What do Basel and the entire planet's central banks know about gold (and also silver) that they aren't openly telegraphing to the average investor as we face a one-two punch of deflationary cascade failure and inflated fiat currency that never finds its way into broader liquidity? Will gold break $2,000 an ounce and will Europe implode in a ball of digital debt-based instruments? One thing is for certain, the junior resource companies digging hard assets out of the ground are looking good on the National Association of Manufacturers 2012 report, Fiscal Shock: America's Economic Crisis, which offers a clear portrait of sectors positioned to be the hardest hit by the impact of going over the fiscal cliff.
Corvus Gold (OTCQX:CORVF) is another solid example of an agile little company that has really put together a tidy carried interest/royalty exposure package of gold related sites in Alaska, Quebec, and Nevada, where the company's flagship, 100% controlled North Bullfrog Project's preliminary economic assessment on the 1.67M plus ounce resource shows tight production economics ($673 per ounce operating cost).
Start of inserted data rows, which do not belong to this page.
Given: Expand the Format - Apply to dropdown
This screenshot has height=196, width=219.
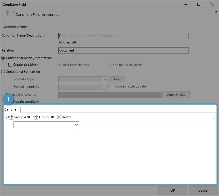Looking at the screenshot, I should (x=105, y=87).
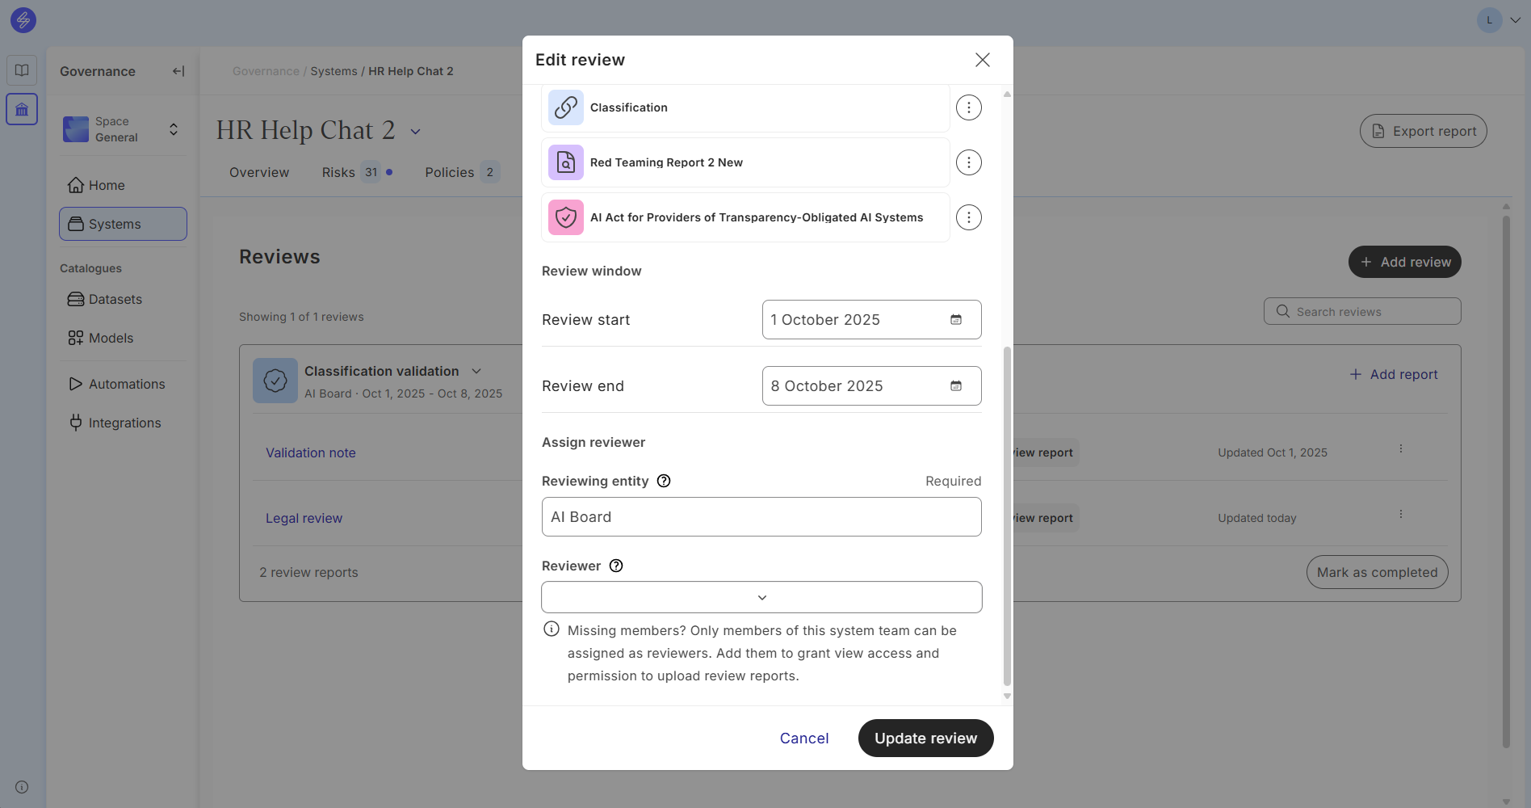Click the dialog's vertical scrollbar
This screenshot has width=1531, height=808.
point(1006,517)
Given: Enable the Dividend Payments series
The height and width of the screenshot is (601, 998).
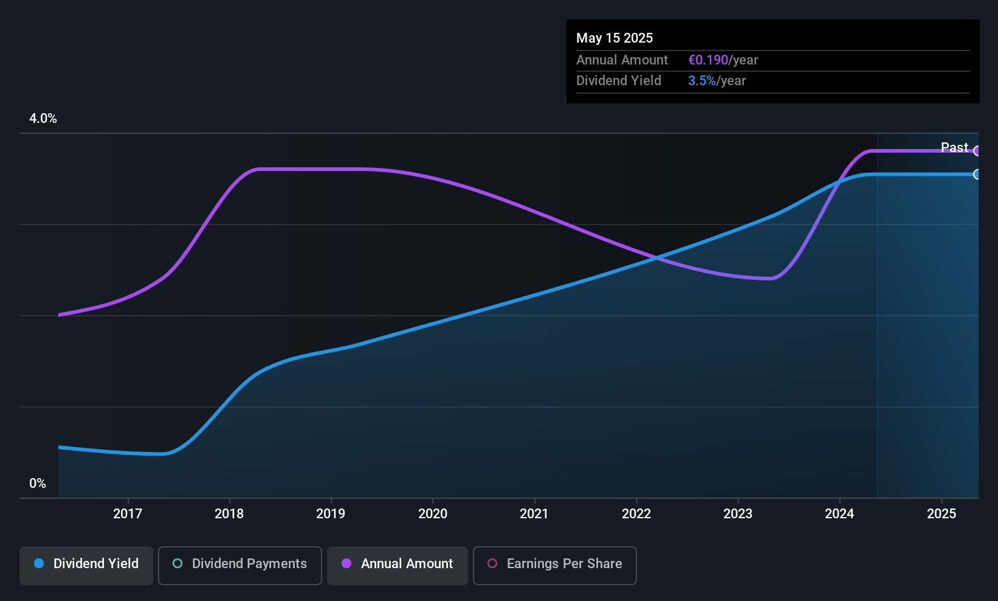Looking at the screenshot, I should point(240,565).
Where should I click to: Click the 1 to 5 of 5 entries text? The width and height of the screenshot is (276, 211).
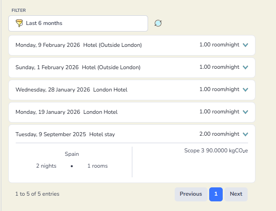[x=37, y=194]
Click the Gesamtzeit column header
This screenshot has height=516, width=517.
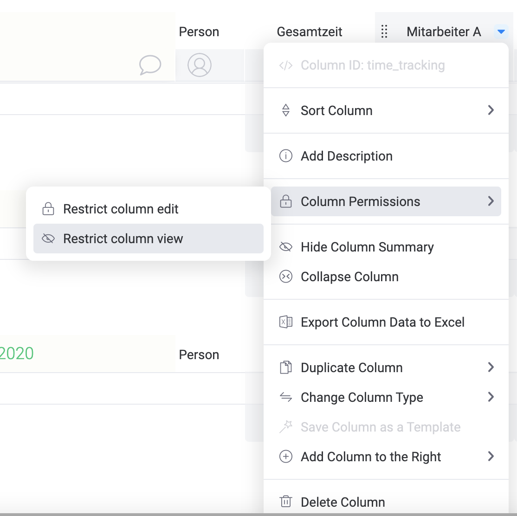pyautogui.click(x=310, y=32)
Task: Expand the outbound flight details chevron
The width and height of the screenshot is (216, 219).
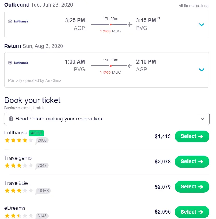Action: point(201,25)
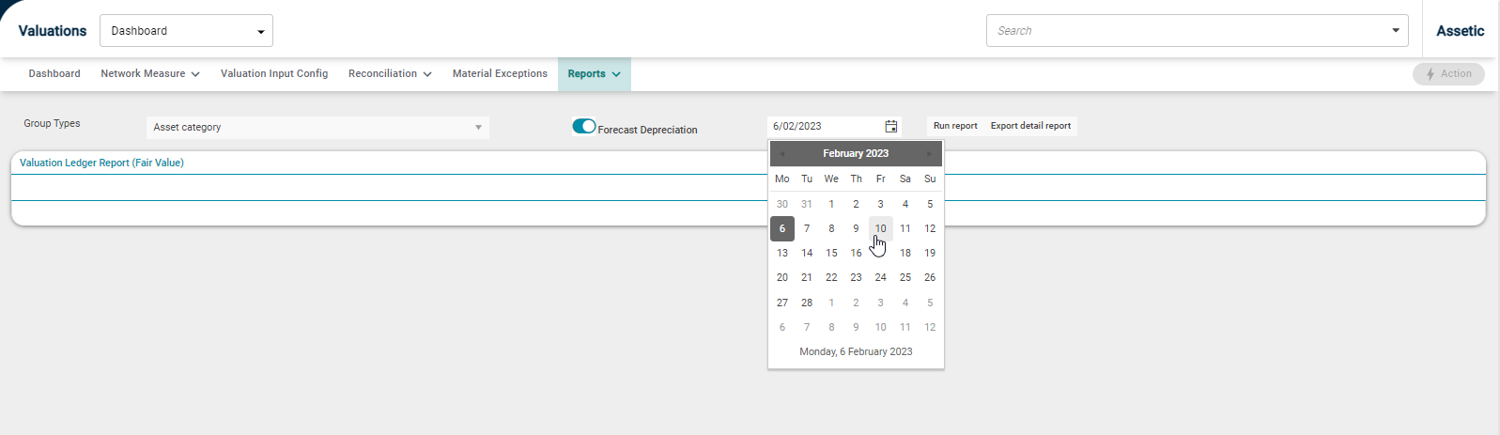The height and width of the screenshot is (435, 1500).
Task: Click the February 2023 calendar header
Action: [856, 153]
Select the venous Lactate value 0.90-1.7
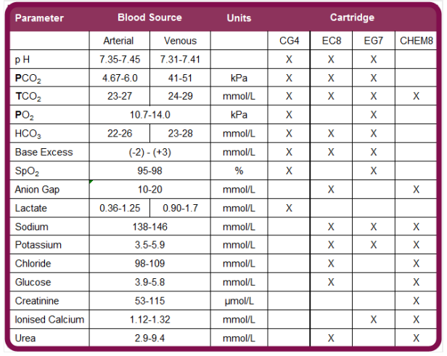The image size is (447, 356). 181,209
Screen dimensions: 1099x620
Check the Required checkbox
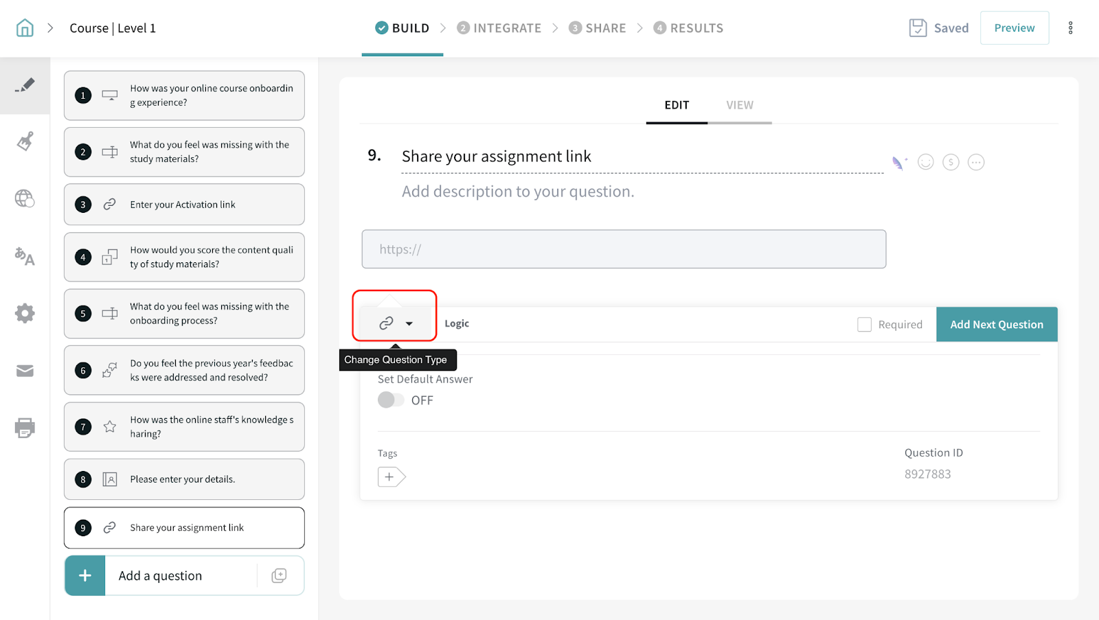pyautogui.click(x=864, y=325)
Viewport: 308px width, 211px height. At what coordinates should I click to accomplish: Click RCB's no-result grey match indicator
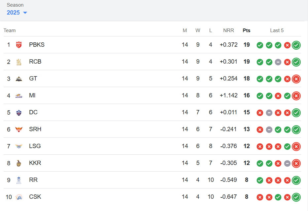click(x=278, y=62)
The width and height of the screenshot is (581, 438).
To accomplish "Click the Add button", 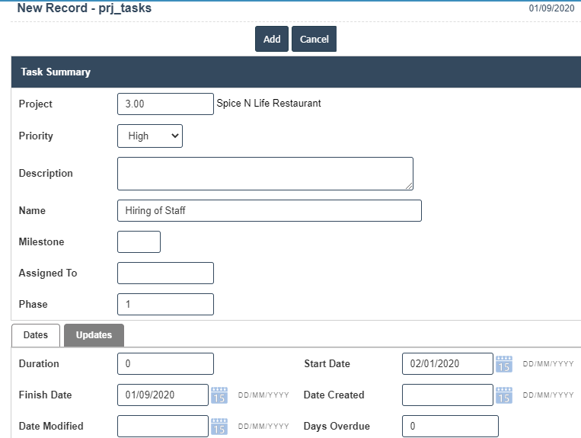I will [272, 40].
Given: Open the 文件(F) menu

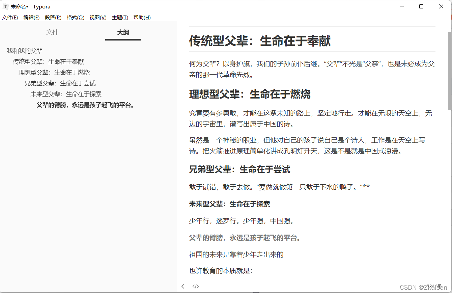Looking at the screenshot, I should pyautogui.click(x=10, y=17).
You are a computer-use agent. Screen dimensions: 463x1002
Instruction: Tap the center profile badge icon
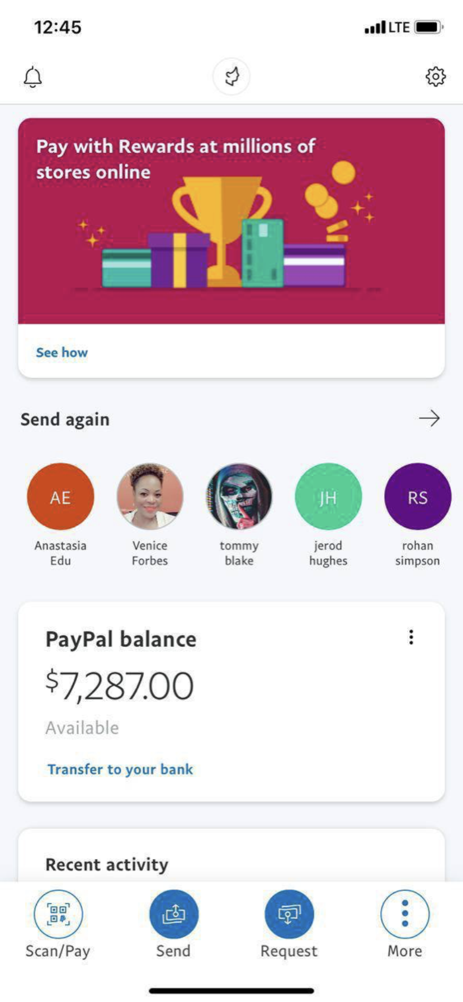[x=232, y=76]
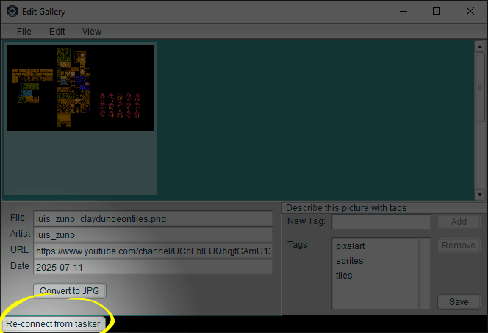Open the Edit menu
This screenshot has width=488, height=333.
pyautogui.click(x=57, y=32)
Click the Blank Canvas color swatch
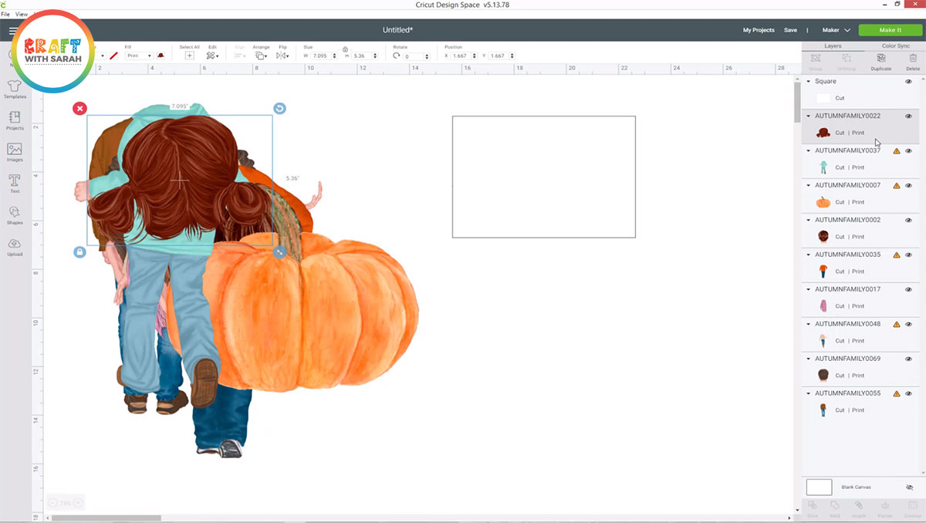Image resolution: width=926 pixels, height=523 pixels. (x=819, y=487)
Projecting some 57.7k ounces over 12.8 years of mine life for this one project, Corvus has a proven track record of performance and a growing portfolio to attract those investors who are keen enough to be seeking hard asset shelter from the fiat currency storm.
The recent downturn in gold stocks and subsequent price holding pattern can be chalked up largely to the persistently tough economic outlook fundamentals and lack of any clear resolution to the contributing factors. It is a solid time to get in on some undervalued juniors that have upside-positive fundamentals and there is a whole host of locations in emerging and domestic markets to look at, each possessing their own pros and cons in terms of potential and logistics. Markets are clearly not impressed by twisting or QE anymore, and the speculative money is leaving a lot of these gold and silver stocks in trepidation over the impending fiscal cliff results. But gold has been outperforming the S&P since 2001, so it is hard not to be bullish on precious metals and the resource juniors, even if the precious metal stocks had been somewhat overbought as well before the recent dip, helping to generate it. Indeed, after nearly a decade of companies rushing into the sector, we are standing on the cusp of a potential discoveries boom, with numerous companies all across the globe set to realize production on new resources.
Another good example of a serious up and comer among the junior resource stocks is Mawson Resources Ltd. (OTCPK:MWSNF), which has quickly distinguished itself in Finland and Sweden, recently (Oct 29) clocking in outcrop grab samples on their flagship Rompas-Rajapalot project in northern Finland as high as 2,817g/t Au, with a 52 sample average in the 152.8 g/t range. With choice plays like this floating around, investors have a good way to turn a profit off the long-term effects of profligate government spending and endless money printing by central banks.
Disclosure: I have no positions in any stocks mentioned, and no plans to initiate any positions within the next 72 hours. I wrote this article myself, and it expresses my own opinions. I am not receiving compensation for it. I have no business relationship with any company whose stock is mentioned in this article.